When a member of our book club suggested we read Wendy Mitchell’s book Somebody I Used to Know, I groaned inwardly, and I think some of the others did, too. Several of us had been involved for caring for someone with dementia. I think a lot of people in my age group worry that it will happen to them and are dreading the day, and we didn’t particularly want to read yet another downer about it.
But our friend convinced us that this book about dementia was interesting and heartening, so we decided to give it a try.
She was right.
A good day can turn foggy at the turn of a page. It happened today mid-type. . .The haze appeared at first, as if I was driving through Patchy mist. Everything slowed right down—time and actions—and my thoughts became more fragmented, like wisps, not fully formed.
Maybe you’re familiar with such descriptions. I am. I wasn’t familiar with what followed.
It’s Possible to Cope
I know what to do now. I’m prepared for this. I need to lie down, or simply sit still.

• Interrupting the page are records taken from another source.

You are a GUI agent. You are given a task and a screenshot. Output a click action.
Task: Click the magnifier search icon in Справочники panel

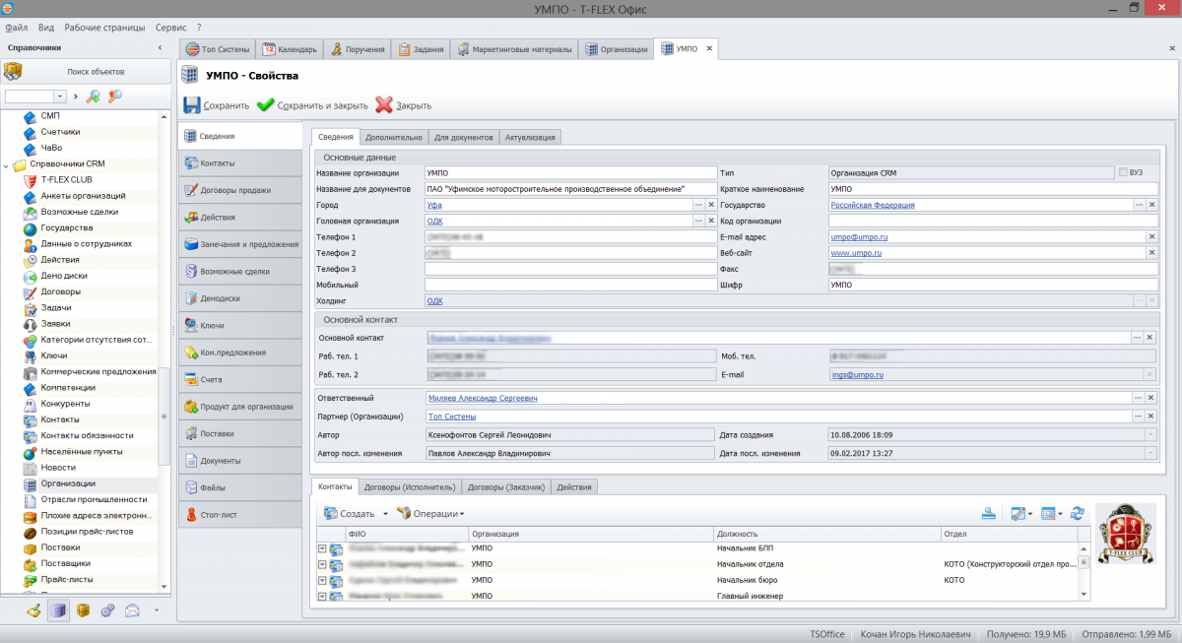point(93,96)
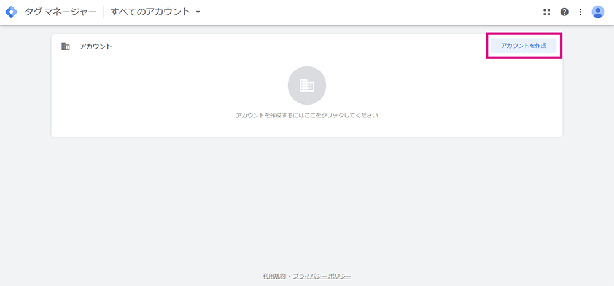This screenshot has height=286, width=614.
Task: Click the large gray circle building icon
Action: click(x=307, y=85)
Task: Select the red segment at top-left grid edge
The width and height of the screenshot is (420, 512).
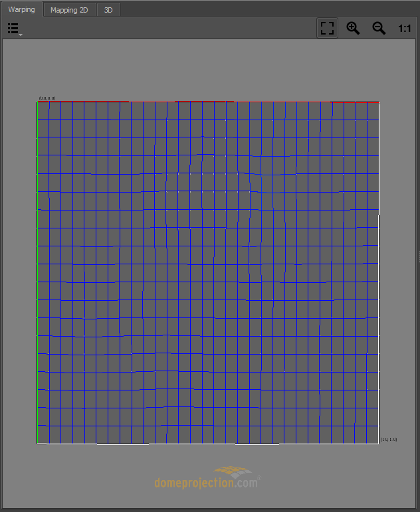Action: pos(83,102)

So she does. She falls asleep. When she wakes, she checks the clock beside her bed, which gives her time, date, day of the week. She recognizes the voice on the radio, and slowly does a few mundane tasks. Then she plays solitaire on the computer, and as she does, she feels her mind coming back.
That’s the part most of us don’t know is possible.

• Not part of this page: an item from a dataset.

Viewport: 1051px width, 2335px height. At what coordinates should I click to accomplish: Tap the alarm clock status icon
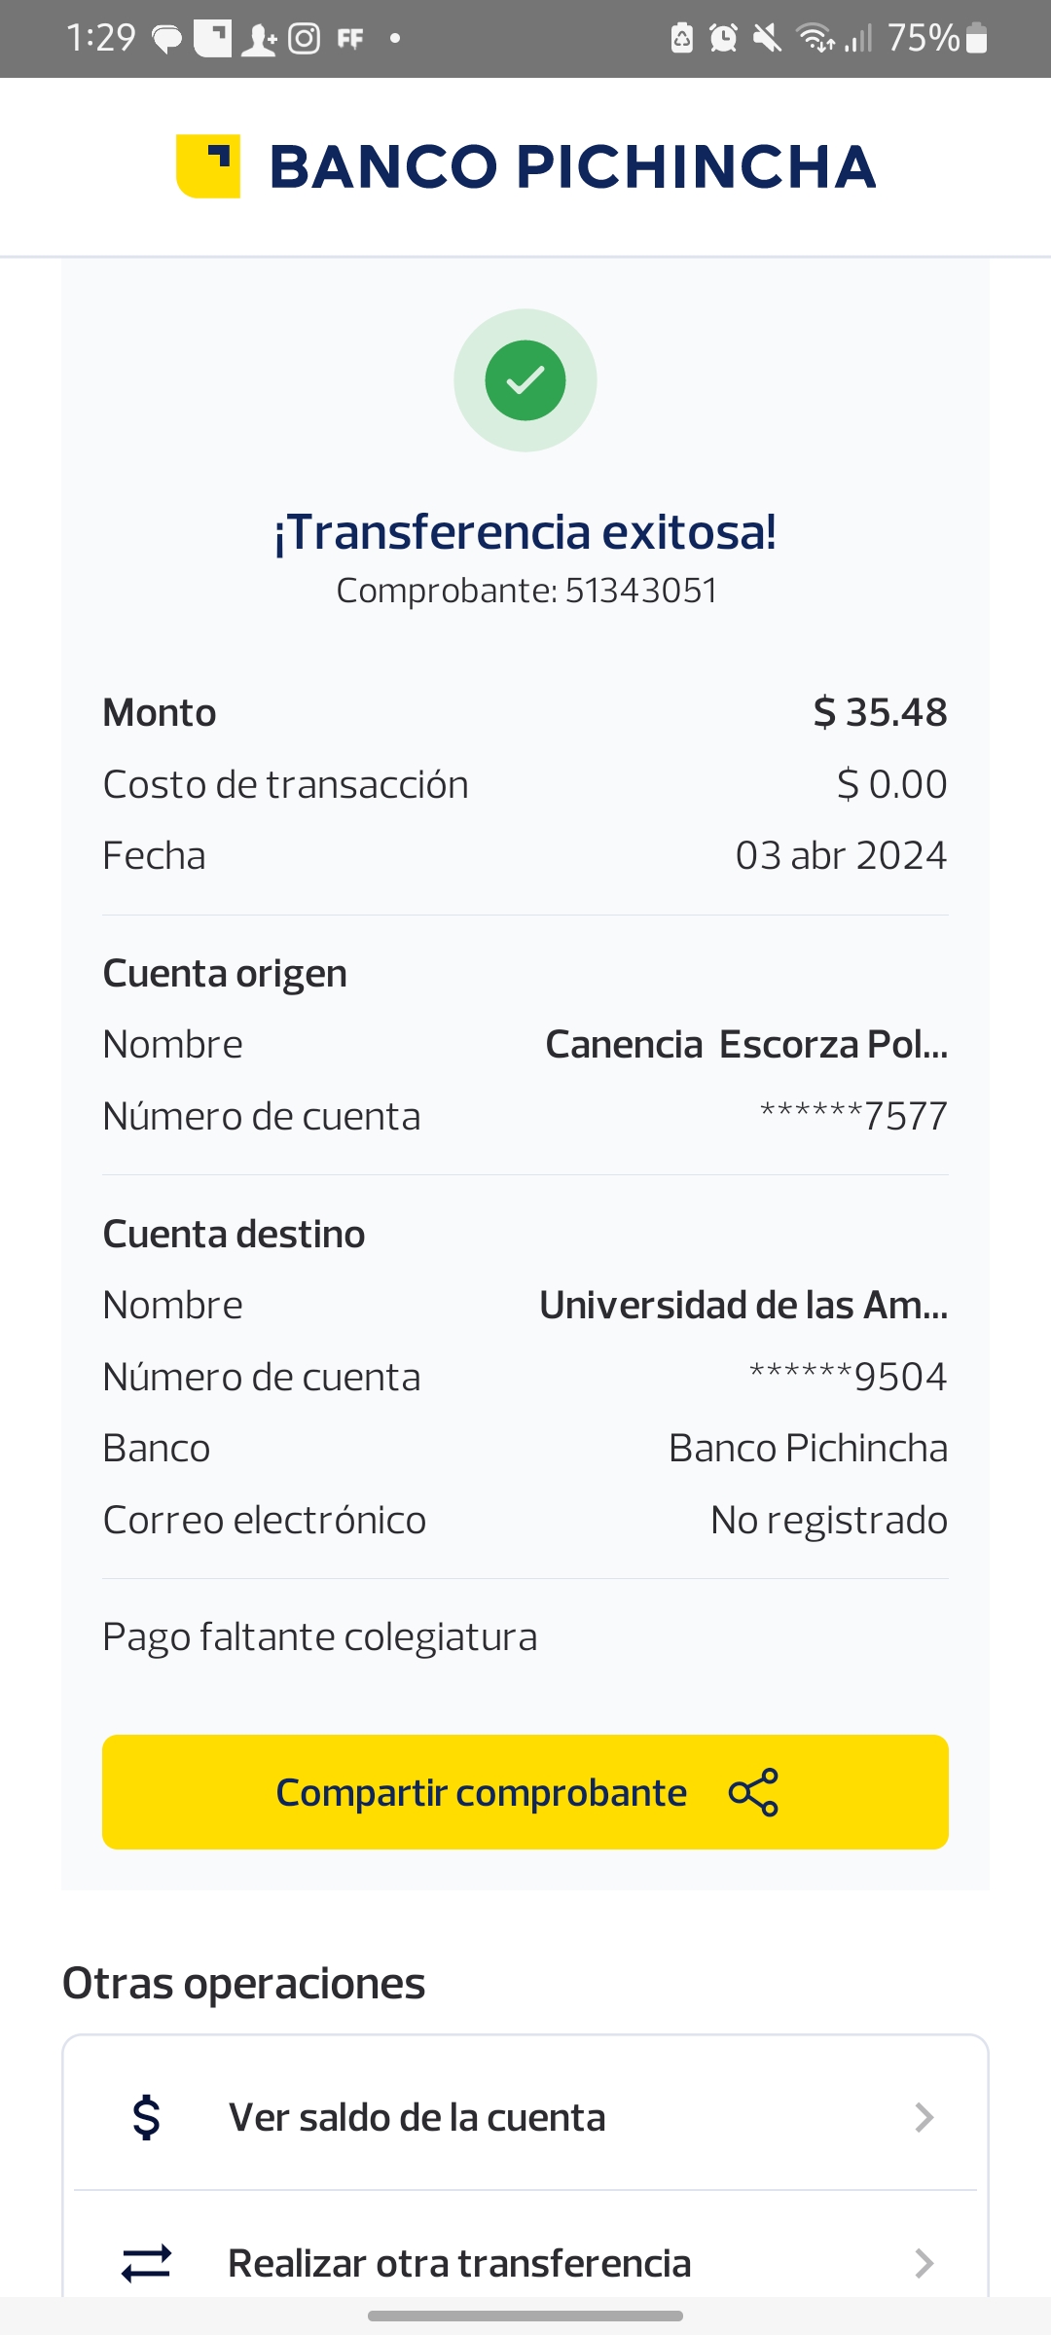pyautogui.click(x=723, y=39)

We think that a diagnosis of dementia is a sentence of inevitable doom, that our minds and personalities will gradually leave us, that there’s nothing we can do about it once it starts, that we will no longer be useful, that we will lose control of our lives day by terrifying day.

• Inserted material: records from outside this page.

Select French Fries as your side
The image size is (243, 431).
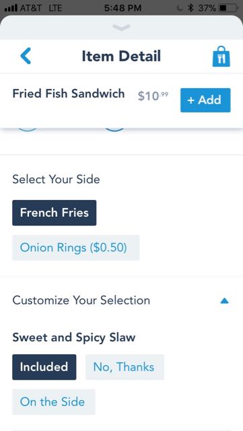click(x=54, y=213)
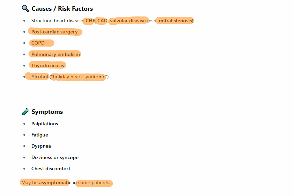Click the "Symptoms" heading text
The image size is (294, 196).
click(47, 112)
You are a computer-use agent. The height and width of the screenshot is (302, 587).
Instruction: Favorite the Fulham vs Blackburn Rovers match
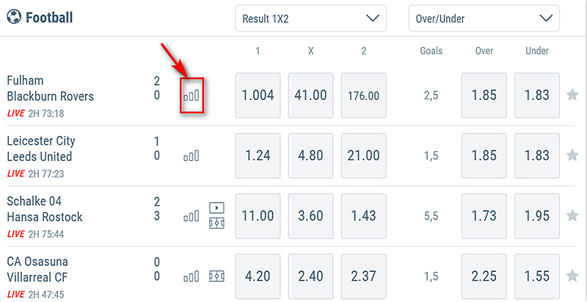click(x=572, y=96)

As the old song says, it ain’t necessarily so.
Wendy is a high-profile activist for people with Alzheimer’s disease and other forms of dementia. She blogs regularly, and speaks at conferences all around the UK. Speaking at conferences involves navigating train and bus schedules, as well as strange cities and meeting people she doesn’t know, all of which she manages on her own, with aids she has put into place. She also lives on her own, in a house she purchased after her Alzheimer’s diagnosis. She appeared in an Alzheimer’s Society video, describing how she did that.
What’s remarkable to me, is that she created all these helps after she realized she couldn’t tell what was behind closed doors—like her kitchen—and couldn’t remember what was in the various closets and cupboards. I have to say I might have quit right there, curled up in the fetal position and begged to go into care, but Wendy shows us we don’t have to do that.
She was well equipped to do so. Before her diagnosis at age 58, Wendy was an administrator at the National Health Service, in charge of scheduling nurses and other personnel at a hospital in Leeds. She had an impressive memory that enabled her to keep straight an enormous amount of detail, and her colleagues depended on her organizational skills. She ran regularly, raised two daughters as a single mother, was a whiz at home renovation, and a skilled baker.
Still, she found that the National Health Service and organizations looking for a cure for dementia were not set up to listen her, not set up to include people with dementia in decisions that affect them.
“Of course they’re excluded,” we may think. “They have dementia.”
Not About Me Without Me
She writes about what happened when she went to a meeting the Alzheimer’s Society set up to begin a Dementia Friends initiative. She tells them she was diagnosed with dementia, and needs a way to explain to her colleagues at work that she has it.
There is silence from every seat at the table, all eyes on me. It’s obvious in that long second that I am the only person in the room who actually has dementia, and, ironically, even though the others came to learn how to share more about the disease, they hadn’t expected to be sitting alongside someone who has it. It feels like an age before the next person speaks.
The next person to speak is the facilitator, who thanks her for sharing. She also writes about health workers who talk past her to her daughters, and her disappointment that the National Health Service is not set up to accommodate people with dementia, or even to do much about it except help people get care.
She has gone on to raise awareness of dementia, and the capabilities of people who have it. Her book, after all, has been a best seller. Her work has reminded me of the old social justice saying, “Don’t make it about me without me.” In other words, don’t set up an organization to address the issues of people with physical disabilities, or homeless people, without including the affected people in the decisions.
Lighting Her Own Way
Wendy figured out on her own how to tell her colleagues, and the way she did it, as described in the book, is ingenious, and could be used in lots of different circumstances in different organizations. Her sense of humor and down-to-earth attitude make Somebody I Used to Be delightful reading, and the technique of her letters to her former self is a good one. She continues to write her blog, Which Me Am I Today?. The most recent post, as of this writing, was December 20, 2018.
By the way—the book club loved the book.